=== Data for analysis ===

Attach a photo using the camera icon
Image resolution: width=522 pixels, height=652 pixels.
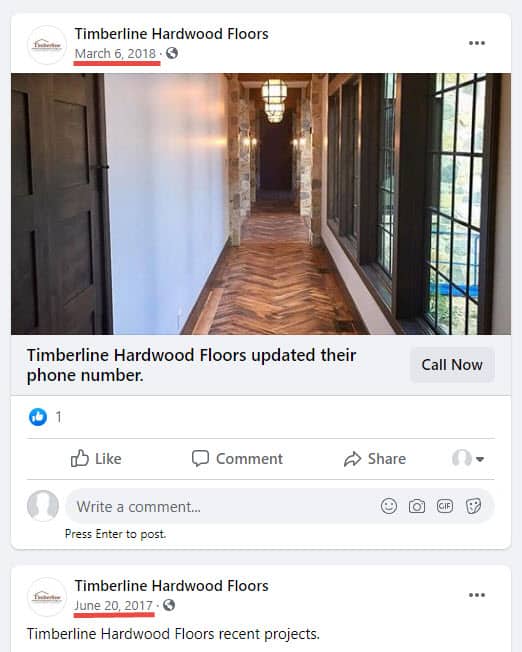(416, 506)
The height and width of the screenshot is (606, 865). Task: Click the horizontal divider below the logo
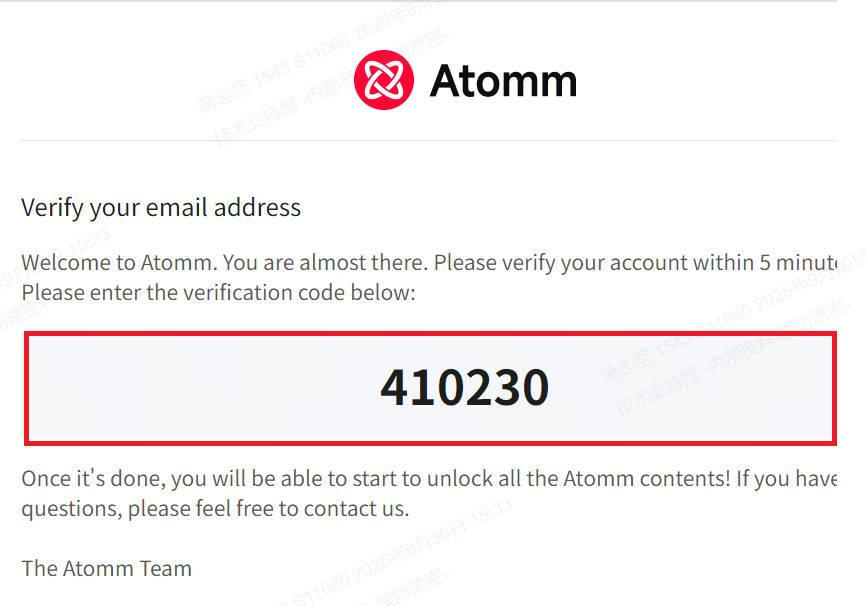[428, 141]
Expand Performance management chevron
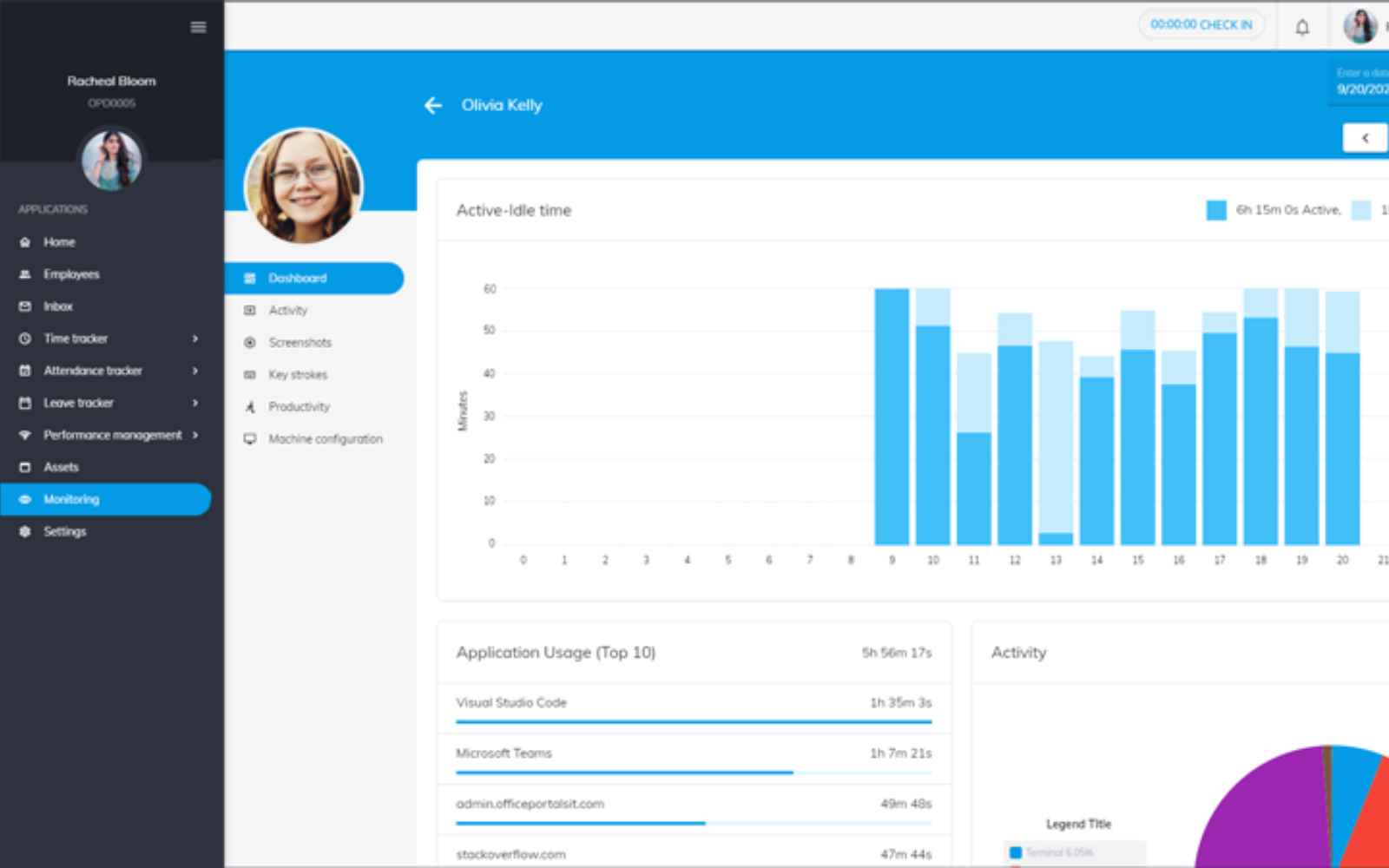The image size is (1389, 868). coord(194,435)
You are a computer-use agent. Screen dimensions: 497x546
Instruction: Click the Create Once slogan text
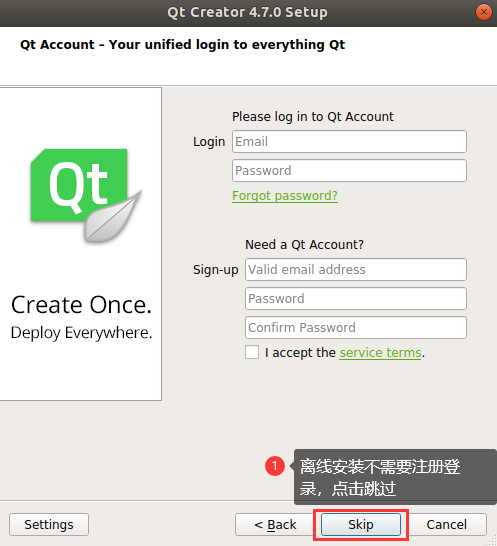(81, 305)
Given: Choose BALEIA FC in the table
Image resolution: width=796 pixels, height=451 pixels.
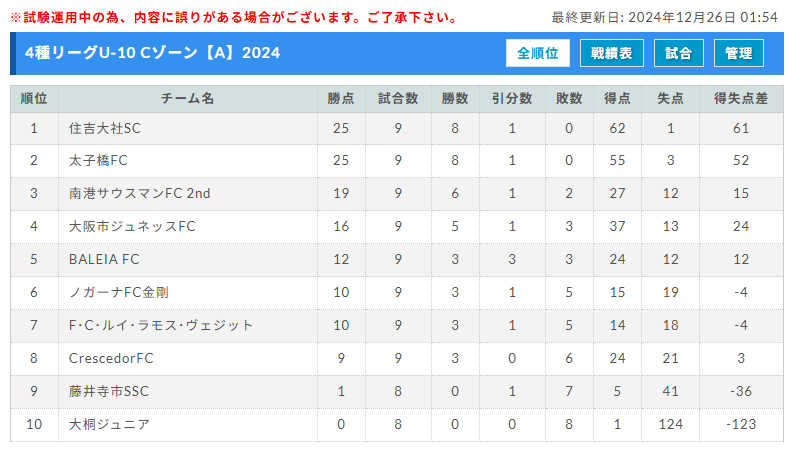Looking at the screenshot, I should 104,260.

=== Exercise objective ===
Would you repeat the entries exactly, keeping the images out?

=== Response to the task ===
Attach a photo using the camera icon
Image resolution: width=522 pixels, height=652 pixels.
(416, 506)
The height and width of the screenshot is (606, 865). Task: Click the horizontal divider below the logo
[428, 141]
Expand Performance management chevron
The image size is (1389, 868). coord(194,435)
You are a computer-use agent. Screen dimensions: 497x546
Instruction: Click the Create Once slogan text
(81, 305)
Given: Choose BALEIA FC in the table
Image resolution: width=796 pixels, height=451 pixels.
Looking at the screenshot, I should 104,260.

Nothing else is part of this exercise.